__What the exercise asks__.
Produce a verbatim transcription of all records.

(Stored items)

★ ★ ★

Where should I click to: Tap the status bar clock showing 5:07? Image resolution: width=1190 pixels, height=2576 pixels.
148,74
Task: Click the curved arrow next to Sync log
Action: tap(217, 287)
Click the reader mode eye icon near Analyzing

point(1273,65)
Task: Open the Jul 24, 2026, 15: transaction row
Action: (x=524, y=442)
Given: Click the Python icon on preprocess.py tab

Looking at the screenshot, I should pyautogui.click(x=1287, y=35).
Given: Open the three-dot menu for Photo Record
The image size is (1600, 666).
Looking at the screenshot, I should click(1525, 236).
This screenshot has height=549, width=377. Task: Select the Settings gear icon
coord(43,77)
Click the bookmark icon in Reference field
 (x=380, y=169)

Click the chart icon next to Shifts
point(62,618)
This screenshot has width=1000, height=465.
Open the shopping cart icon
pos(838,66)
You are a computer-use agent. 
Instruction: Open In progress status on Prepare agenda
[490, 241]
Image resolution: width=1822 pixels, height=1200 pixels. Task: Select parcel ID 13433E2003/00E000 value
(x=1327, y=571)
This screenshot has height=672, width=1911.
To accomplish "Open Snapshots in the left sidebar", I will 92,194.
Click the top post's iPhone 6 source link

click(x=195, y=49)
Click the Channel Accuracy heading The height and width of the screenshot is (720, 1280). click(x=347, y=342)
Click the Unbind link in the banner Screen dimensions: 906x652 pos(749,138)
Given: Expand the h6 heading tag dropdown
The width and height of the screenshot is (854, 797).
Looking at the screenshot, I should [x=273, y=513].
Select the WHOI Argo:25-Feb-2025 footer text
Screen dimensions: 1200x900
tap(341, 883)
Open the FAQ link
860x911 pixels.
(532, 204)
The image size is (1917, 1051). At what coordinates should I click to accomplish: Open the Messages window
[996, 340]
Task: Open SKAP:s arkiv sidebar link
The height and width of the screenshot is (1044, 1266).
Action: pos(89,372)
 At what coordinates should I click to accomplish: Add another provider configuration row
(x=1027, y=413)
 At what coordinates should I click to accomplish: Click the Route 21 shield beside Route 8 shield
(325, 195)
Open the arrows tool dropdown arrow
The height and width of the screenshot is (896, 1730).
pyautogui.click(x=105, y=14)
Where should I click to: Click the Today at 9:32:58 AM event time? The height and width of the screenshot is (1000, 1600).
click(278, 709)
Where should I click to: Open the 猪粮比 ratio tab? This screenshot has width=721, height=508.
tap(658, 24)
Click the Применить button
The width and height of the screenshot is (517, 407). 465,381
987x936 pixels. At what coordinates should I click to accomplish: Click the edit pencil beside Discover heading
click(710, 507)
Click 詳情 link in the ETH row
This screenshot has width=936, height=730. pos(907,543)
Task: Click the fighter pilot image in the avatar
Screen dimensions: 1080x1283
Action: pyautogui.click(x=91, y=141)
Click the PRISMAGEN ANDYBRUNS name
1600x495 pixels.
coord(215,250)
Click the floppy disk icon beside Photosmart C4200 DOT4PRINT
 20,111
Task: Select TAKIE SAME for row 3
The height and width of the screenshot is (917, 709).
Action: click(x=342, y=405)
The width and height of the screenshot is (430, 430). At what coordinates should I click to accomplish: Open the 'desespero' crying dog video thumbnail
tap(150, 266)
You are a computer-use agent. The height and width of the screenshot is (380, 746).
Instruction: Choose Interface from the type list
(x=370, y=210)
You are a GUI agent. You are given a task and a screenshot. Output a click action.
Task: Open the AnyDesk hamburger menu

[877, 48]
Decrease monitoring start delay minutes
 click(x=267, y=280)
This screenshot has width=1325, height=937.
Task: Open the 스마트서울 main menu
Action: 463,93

★ ★ ★

__Exercise solution__.
Where should I click to: Tap the status bar clock showing 5:07? Image resolution: width=1190 pixels, height=2576 pixels.
148,74
Task: Click the curved arrow next to Sync log
Action: tap(217, 287)
Click the reader mode eye icon near Analyzing

point(1273,65)
Task: Open the Jul 24, 2026, 15: transaction row
Action: (x=524, y=442)
Given: Click the Python icon on preprocess.py tab

Looking at the screenshot, I should pyautogui.click(x=1287, y=35).
Given: Open the three-dot menu for Photo Record
The image size is (1600, 666).
Looking at the screenshot, I should click(1525, 236).
This screenshot has height=549, width=377. Task: Select the Settings gear icon
coord(43,77)
Click the bookmark icon in Reference field
 (x=380, y=169)

Click the chart icon next to Shifts
point(62,618)
This screenshot has width=1000, height=465.
Open the shopping cart icon
pos(838,66)
You are a computer-use agent. 
Instruction: Open In progress status on Prepare agenda
[490, 241]
Image resolution: width=1822 pixels, height=1200 pixels. Task: Select parcel ID 13433E2003/00E000 value
(x=1327, y=571)
This screenshot has height=672, width=1911.
To accomplish "Open Snapshots in the left sidebar", I will 92,194.
Click the top post's iPhone 6 source link

click(x=195, y=49)
Click the Channel Accuracy heading The height and width of the screenshot is (720, 1280). click(x=347, y=342)
Click the Unbind link in the banner Screen dimensions: 906x652 pos(749,138)
Given: Expand the h6 heading tag dropdown
The width and height of the screenshot is (854, 797).
Looking at the screenshot, I should [x=273, y=513].
Select the WHOI Argo:25-Feb-2025 footer text
Screen dimensions: 1200x900
tap(341, 883)
Open the FAQ link
860x911 pixels.
(532, 204)
The image size is (1917, 1051). At what coordinates should I click to accomplish: Open the Messages window
[996, 340]
Task: Open SKAP:s arkiv sidebar link
The height and width of the screenshot is (1044, 1266).
Action: pos(89,372)
 At what coordinates should I click to accomplish: Add another provider configuration row
(x=1027, y=413)
 At what coordinates should I click to accomplish: Click the Route 21 shield beside Route 8 shield
(325, 195)
Open the arrows tool dropdown arrow
The height and width of the screenshot is (896, 1730).
pyautogui.click(x=105, y=14)
Where should I click to: Click the Today at 9:32:58 AM event time? The height and width of the screenshot is (1000, 1600).
click(278, 709)
Where should I click to: Open the 猪粮比 ratio tab? This screenshot has width=721, height=508.
tap(658, 24)
Click the Применить button
The width and height of the screenshot is (517, 407). 465,381
987x936 pixels. At what coordinates should I click to accomplish: Click the edit pencil beside Discover heading
click(710, 507)
Click 詳情 link in the ETH row
This screenshot has width=936, height=730. pos(907,543)
Task: Click the fighter pilot image in the avatar
Screen dimensions: 1080x1283
Action: pyautogui.click(x=91, y=141)
Click the PRISMAGEN ANDYBRUNS name
1600x495 pixels.
coord(215,250)
Click the floppy disk icon beside Photosmart C4200 DOT4PRINT
 20,111
Task: Select TAKIE SAME for row 3
The height and width of the screenshot is (917, 709).
Action: click(x=342, y=405)
The width and height of the screenshot is (430, 430). At what coordinates should I click to accomplish: Open the 'desespero' crying dog video thumbnail
tap(150, 266)
You are a computer-use agent. The height and width of the screenshot is (380, 746).
Instruction: Choose Interface from the type list
(x=370, y=210)
You are a GUI agent. You are given a task and a screenshot. Output a click action.
Task: Open the AnyDesk hamburger menu

[877, 48]
Decrease monitoring start delay minutes
 click(x=267, y=280)
This screenshot has width=1325, height=937.
Task: Open the 스마트서울 main menu
Action: 463,93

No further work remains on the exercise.